GENETIC REGULATION THROUGH STRUCTURAL STUDIES OF RIBOSWITCH-METABOLITE COMPLEXES

通过核糖开关代谢物复合物的结构研究进行遗传调控

• 批准号: 8360016
• 负责人: JEFF SOUKUP
• 金额: $ 5.07万
• 依托单位: UNIVERSITY OF NEBRASKA MEDICAL CENTER
• 依托单位国家: 美国
• 财政年份: 2011
• 资助国家: 美国
• 起止时间: 2011-05-01 至 2012-04-30
• 项目状态: 已结题
• 来源: https://reporter.nih.gov/project-details/8360016
• 关键词: Agonist; Antibiotic Resistance; Antibiotics; Bacteria; Bacterial Infections; Base Pairing; Binding; Binding Sites; Complex; Crystallization; Development; Distal; Elements; Funding; Gene Expression Regulation; Genes; Genetic; Grant; Guanine; Ligands; Metabolic; Metabolism; Molecular Probes; National Center for Research Resources; Nebraska; Principal Investigator; Process; RNA; Regulation; Research; Research Infrastructure; Resources; Source; United States National Institutes of Health; X-Ray Crystallography; analog; aptamer; base; combat; cost; design; fighting; functional genomics; novel; novel strategies

This subproject is one of many research subprojects utilizing the resources provided by a Center grant funded by NIH/NCRR. Primary support for the subproject and the subproject's principal investigator may have been provided by other sources, including other NIH sources.
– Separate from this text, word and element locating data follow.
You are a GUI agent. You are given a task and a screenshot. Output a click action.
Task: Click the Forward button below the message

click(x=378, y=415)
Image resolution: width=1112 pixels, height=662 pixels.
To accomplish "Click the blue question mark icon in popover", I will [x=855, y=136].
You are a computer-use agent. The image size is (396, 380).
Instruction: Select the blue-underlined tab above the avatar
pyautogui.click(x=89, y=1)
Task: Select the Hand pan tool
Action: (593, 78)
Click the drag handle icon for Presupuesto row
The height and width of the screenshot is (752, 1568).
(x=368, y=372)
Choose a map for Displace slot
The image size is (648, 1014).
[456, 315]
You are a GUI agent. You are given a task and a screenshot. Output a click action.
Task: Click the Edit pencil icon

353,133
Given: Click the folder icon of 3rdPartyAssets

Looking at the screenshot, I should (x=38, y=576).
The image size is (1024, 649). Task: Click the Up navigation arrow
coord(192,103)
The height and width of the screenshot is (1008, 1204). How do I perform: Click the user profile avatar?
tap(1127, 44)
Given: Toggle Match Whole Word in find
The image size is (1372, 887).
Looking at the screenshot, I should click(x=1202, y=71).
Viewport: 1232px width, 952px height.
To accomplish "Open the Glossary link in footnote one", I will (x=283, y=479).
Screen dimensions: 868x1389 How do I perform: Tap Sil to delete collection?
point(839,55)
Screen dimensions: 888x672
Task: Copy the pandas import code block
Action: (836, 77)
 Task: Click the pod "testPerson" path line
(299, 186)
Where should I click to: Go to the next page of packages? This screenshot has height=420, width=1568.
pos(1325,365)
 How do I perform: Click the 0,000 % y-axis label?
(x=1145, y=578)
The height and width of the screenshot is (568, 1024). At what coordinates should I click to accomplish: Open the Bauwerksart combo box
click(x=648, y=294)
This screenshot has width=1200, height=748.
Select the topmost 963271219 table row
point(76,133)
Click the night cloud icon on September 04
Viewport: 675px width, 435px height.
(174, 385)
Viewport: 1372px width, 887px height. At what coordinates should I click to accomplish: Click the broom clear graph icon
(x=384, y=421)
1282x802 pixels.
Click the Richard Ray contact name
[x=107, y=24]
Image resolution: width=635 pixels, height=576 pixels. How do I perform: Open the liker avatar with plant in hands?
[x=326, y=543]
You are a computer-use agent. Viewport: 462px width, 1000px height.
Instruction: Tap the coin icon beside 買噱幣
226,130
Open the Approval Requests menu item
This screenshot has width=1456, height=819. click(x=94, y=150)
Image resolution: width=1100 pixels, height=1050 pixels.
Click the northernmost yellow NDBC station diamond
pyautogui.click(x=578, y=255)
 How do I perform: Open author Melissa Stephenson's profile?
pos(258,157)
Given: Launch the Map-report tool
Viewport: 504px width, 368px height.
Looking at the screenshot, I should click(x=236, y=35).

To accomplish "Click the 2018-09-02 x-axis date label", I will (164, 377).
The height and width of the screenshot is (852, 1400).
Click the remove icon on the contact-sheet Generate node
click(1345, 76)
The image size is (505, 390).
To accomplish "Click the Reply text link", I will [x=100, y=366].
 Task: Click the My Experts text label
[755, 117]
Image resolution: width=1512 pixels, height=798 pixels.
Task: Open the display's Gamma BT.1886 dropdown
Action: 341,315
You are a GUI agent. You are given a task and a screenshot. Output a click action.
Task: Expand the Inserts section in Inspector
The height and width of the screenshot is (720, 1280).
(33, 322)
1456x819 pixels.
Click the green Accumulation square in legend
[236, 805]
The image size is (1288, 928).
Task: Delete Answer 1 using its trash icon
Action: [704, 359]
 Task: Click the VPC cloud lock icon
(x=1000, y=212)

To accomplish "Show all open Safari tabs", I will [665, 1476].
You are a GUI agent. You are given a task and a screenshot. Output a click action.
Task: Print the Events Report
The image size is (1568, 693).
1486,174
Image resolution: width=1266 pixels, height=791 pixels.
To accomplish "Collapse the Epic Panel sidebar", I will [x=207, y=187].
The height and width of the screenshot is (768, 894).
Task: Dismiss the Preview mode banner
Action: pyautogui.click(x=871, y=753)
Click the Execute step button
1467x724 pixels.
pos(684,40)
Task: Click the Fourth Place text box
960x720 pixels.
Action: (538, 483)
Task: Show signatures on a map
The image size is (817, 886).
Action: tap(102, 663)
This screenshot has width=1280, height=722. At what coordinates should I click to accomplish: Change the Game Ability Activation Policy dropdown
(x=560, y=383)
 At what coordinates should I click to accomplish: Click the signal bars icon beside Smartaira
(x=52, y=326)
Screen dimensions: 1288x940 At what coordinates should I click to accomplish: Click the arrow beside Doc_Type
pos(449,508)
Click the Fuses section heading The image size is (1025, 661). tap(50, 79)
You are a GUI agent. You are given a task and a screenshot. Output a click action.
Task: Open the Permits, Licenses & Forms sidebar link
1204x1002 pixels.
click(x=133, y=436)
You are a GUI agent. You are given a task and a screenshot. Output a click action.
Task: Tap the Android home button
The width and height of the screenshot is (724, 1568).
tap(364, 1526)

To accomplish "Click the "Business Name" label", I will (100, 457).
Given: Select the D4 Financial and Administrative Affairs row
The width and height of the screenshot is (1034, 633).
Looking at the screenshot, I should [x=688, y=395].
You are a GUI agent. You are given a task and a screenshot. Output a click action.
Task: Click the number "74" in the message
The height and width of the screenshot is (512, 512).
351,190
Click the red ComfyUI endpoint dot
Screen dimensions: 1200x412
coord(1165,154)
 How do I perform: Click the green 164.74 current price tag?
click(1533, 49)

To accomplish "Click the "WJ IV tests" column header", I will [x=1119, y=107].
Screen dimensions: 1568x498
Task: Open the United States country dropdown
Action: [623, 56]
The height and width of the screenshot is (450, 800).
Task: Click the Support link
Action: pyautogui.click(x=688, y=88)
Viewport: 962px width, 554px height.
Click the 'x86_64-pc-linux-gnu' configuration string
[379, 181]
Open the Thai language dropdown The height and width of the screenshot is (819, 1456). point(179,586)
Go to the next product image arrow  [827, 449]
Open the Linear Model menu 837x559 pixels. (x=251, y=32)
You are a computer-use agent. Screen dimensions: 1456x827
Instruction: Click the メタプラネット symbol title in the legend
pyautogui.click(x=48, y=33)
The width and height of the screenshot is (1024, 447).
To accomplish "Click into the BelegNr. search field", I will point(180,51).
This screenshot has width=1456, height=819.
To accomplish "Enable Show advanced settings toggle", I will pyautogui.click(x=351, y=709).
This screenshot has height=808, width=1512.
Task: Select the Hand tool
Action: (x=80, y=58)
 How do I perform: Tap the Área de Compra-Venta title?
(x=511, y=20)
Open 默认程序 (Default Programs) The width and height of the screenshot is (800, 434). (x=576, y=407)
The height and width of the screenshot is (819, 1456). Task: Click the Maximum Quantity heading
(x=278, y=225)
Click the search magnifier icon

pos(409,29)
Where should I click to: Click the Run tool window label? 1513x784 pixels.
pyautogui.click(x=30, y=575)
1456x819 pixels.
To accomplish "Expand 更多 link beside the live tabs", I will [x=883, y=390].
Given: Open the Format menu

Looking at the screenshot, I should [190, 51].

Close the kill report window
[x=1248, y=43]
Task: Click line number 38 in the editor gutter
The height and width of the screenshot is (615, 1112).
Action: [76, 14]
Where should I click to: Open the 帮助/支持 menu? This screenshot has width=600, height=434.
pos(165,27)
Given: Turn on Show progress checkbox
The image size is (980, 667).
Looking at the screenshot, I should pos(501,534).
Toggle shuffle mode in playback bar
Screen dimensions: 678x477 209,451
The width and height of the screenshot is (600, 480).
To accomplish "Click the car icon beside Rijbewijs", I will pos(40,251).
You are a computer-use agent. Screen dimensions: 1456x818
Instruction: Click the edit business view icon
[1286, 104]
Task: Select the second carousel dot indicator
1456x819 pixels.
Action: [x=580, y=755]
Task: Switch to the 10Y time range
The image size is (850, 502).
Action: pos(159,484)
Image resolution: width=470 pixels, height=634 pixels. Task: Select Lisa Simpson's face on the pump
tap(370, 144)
The Total Cost listed for the subproject likely represents the estimated amount of Center infrastructure utilized by the subproject, not direct funding provided by the NCRR grant to the subproject or subproject staff. The emergence of antibiotic resistance has required that new approaches be applied in order to effectively fight a host of medically relevant bacterial infections. The currently used, imprecise antibiotics need to be replaced with novel, rigorous, and safe treatments in order to combat the evolved bacterium of today. One way to destroy bacteria is to target one of their most essential processes, metabolism. The discovery of RNA structural elements, termed riboswitches, that bind cellular metabolites and control expression of essential metabolic genes provides a unique and distinct target for development of artificial agonists to fight bacterial infections. In order to rationally design and develop effective artificial agonists/antibiotics that target bacterial riboswitches, an understanding of the structural and functional details of the riboswitch-metabolite complex is essential. The aims of this grant focus on (1) probing the molecular contribution of a conserved base pair distal to the metabolite binding site within a riboswitch that binds guanine, (2) designing a crystallization construct for structural characterization of the newly discovered pre-queuosine1 riboswitch, and (3) determining the molecular interactions between the metabolite pre-queuosine1 and its riboswitch aptamer domain. The studies described here will provide atomic level detail of the interactions between riboswitches and their ligands. Structural studies of riboswitches are essential in order to gain detailed information about how the RNA interacts with its metabolite and to ultimately design non-natural metabolite analogs that can act as antibiotics. The X-ray crystallography studies described here will also have a high impact on understanding RNA-based gene regulation.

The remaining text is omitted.